● **SELECTED EXCERPT**
━━━━━━━━

Left: Tagged and stamped false news headline, as shown to participants in the Warning and Warning + Verification treatments of Study 2.
Right: Tagged and stamped true headline, as shown to participants in the Warning + Verification treatment of Study 2.

Did the warning effect hold? Yes. Participants in warning group were willing to share fewer (16.1%)  tagged false headlines than participants in the control group, who were willing to share 29.8% of untagged false headlines.
A similar warning effect was seen by comparing the warning + verification group and the control group.

Did the amplified warnings prompt a backfire effect? No. Participants who saw warnings that challenged their political views were willing to share a smaller percentage (14.7%) of false tagged headlines than control group participants who indicated they would share 26.0 % of untagged false headlines.

Did the implied truth effect hold? Yes, and there were interactions with headline veracity. For false headlines, participants in the warning condition were willing to share 36.2% of untagged headlines, compared to 29.8% in the control group. For true headlines, participants in the warning condition were willing to share 44.5% of untagged headlines, compared to 40.9% in the control group.

Did the truth stamp lead to a verification effect? Yes. Participants in the warning + verification group considered sharing a larger percentage (46%) of verified true headlines, compared to participants in the control group, who were willing to share 40.9% of unverified true  headlines.

Implications for warnings and verifications
Pennycook and colleagues demonstrated a previously undocumented phenomenon, the implied truth effect: when false headlines come with warnings, users infer that untagged headlines are true and are more willing to believe and share them. The authors also found that removing the ambiguity surrounding untagged true reversed the implied truth effect. Neither study showed evidence for a backfire effect, whereby users reject political information that is inconsistent with their beliefs. These results call into question motivated reasoning accounts explaining the spread of false political information on social media sites.  The results also suggest that social media platforms can impede the spread of misinformation by using third-party fact-checkers to warn against lies and endorse truth.

━━━━━━━━

Recorded data
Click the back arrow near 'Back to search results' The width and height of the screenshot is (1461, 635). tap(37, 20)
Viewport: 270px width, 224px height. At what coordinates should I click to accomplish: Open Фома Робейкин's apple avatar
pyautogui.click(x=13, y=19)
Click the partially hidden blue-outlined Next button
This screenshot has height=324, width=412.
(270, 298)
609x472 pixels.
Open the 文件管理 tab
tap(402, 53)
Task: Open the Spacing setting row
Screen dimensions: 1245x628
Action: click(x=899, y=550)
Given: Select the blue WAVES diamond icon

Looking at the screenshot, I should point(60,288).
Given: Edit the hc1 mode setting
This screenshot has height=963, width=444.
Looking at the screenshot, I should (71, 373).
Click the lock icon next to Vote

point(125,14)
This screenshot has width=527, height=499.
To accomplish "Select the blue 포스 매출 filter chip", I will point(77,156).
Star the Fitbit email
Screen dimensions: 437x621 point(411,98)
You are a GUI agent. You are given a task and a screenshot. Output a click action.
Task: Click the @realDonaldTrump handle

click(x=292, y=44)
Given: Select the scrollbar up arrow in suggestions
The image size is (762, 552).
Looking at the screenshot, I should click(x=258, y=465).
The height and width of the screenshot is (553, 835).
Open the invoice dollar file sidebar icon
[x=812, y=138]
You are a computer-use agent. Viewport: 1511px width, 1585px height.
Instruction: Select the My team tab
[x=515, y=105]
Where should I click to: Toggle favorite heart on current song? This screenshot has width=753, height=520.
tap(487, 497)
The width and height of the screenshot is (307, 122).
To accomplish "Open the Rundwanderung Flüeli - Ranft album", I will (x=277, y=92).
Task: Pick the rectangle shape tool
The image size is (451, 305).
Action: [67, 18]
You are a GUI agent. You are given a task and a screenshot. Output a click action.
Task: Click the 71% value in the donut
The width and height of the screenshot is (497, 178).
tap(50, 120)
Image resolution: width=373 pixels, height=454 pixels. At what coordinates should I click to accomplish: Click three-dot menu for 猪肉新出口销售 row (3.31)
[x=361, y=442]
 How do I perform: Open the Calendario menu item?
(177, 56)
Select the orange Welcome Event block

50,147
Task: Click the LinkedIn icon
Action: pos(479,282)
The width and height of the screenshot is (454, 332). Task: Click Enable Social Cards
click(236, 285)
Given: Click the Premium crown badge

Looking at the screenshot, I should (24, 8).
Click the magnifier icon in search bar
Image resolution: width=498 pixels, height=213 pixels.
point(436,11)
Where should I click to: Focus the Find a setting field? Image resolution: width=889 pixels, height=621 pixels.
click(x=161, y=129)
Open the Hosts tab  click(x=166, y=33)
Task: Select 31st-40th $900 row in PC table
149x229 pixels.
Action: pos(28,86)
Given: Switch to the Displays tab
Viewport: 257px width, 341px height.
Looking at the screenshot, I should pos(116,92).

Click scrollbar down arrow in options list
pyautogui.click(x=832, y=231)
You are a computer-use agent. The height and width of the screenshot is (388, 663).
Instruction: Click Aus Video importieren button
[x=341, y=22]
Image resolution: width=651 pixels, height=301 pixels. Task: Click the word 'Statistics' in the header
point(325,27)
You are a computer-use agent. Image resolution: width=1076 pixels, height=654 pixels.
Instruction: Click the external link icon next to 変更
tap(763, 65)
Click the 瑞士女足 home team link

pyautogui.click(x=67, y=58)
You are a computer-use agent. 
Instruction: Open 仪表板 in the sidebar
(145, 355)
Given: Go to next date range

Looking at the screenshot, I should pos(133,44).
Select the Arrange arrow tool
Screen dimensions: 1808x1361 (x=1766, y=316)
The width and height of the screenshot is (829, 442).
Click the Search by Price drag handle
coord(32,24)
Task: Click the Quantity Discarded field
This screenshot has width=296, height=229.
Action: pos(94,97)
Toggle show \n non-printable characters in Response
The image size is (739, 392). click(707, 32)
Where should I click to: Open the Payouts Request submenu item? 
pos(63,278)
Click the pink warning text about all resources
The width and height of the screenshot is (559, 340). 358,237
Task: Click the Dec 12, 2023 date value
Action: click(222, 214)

━━━━━━━━

Print the portion of the text on false-news warnings that starts with "Did the truth" and goes on through "unverified true  headlines.".

● **YOUR RESPONSE**
Did the truth stamp lead to a verification effect? Yes. Participants in the warning + verification group considered sharing a larger percentage (46%) of verified true headlines, compared to participants in the control group, who were willing to share 40.9% of unverified true  headlines.